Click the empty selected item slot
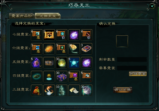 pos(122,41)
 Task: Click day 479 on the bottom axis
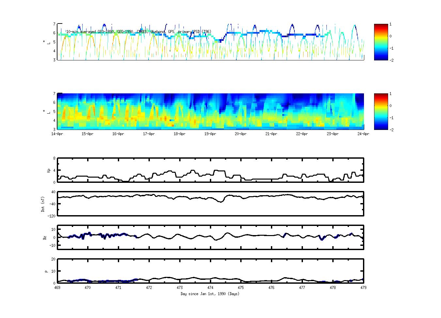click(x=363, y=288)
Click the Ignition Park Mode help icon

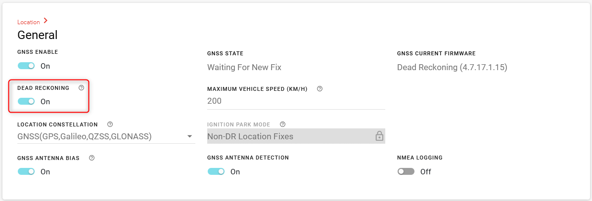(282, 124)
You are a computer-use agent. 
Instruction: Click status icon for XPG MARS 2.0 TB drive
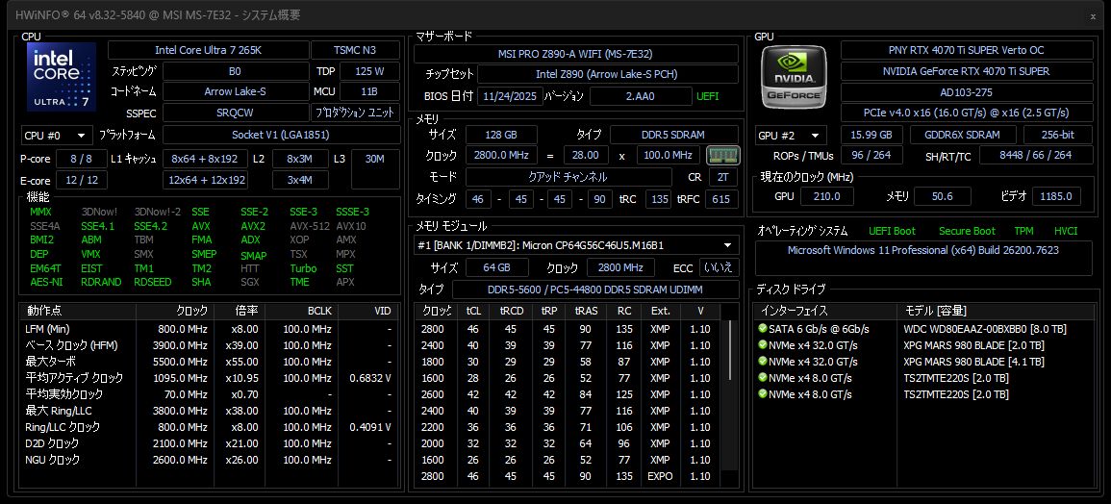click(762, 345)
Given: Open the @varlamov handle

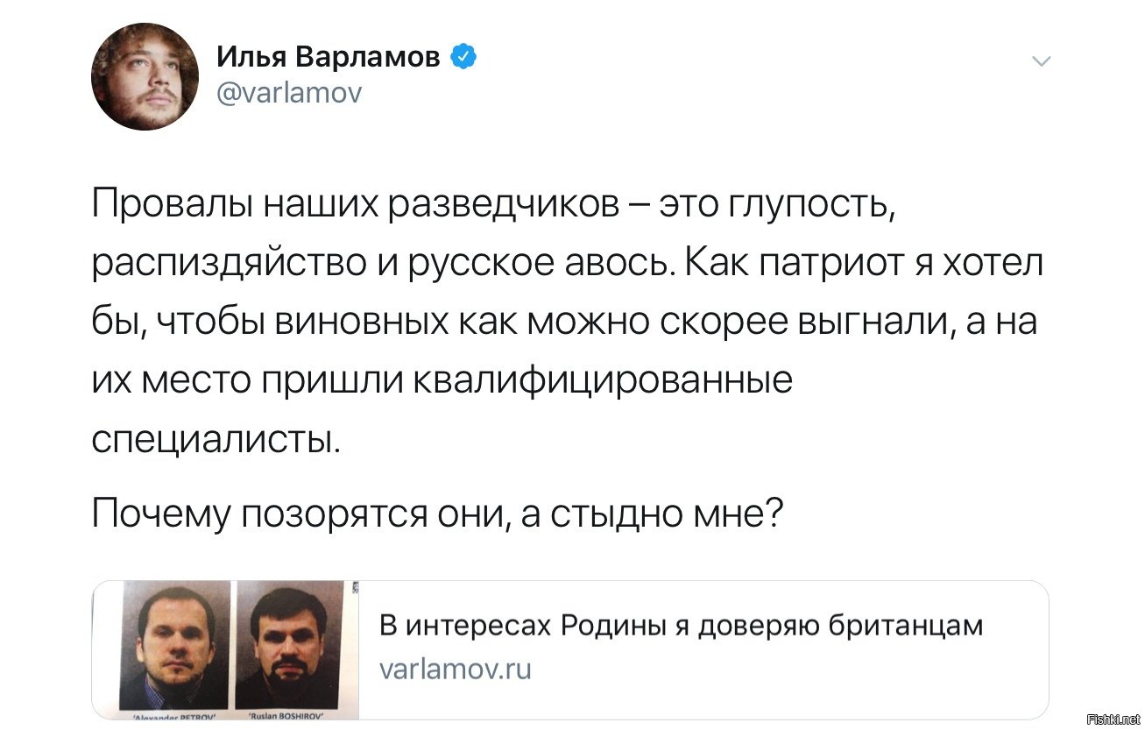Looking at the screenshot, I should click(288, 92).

====

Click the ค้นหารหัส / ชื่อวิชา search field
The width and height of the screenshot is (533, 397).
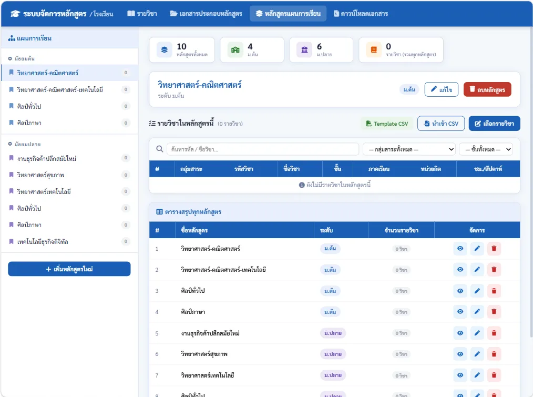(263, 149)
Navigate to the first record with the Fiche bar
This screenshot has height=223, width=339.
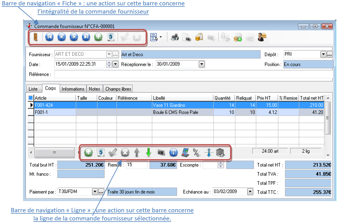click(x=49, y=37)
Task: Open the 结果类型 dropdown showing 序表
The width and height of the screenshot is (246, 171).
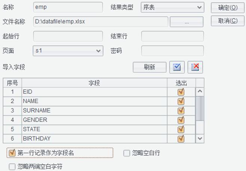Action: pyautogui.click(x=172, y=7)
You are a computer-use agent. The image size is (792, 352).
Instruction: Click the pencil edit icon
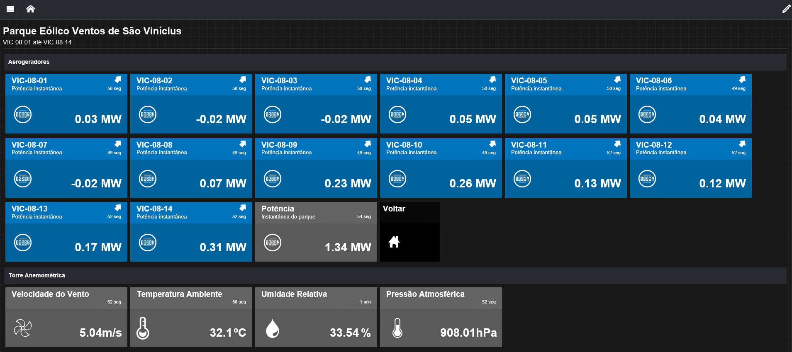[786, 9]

====

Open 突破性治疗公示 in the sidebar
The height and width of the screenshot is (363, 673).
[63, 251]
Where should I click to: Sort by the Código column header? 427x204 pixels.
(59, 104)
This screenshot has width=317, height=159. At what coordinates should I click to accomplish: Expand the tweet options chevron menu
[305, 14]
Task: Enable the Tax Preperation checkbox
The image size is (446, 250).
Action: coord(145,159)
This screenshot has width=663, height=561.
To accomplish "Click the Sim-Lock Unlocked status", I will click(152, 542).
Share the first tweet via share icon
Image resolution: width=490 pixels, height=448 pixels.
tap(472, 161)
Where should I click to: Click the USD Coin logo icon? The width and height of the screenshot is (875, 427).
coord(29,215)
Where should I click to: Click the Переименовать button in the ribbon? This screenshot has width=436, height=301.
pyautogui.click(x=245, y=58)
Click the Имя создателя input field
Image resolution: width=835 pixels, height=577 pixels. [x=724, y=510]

====

- What you have to do -
Out of the records above, pull the lines that include the word "agent".

- Result -
You are a computer-use agent. 
You are a computer-use agent. The image size is (792, 352).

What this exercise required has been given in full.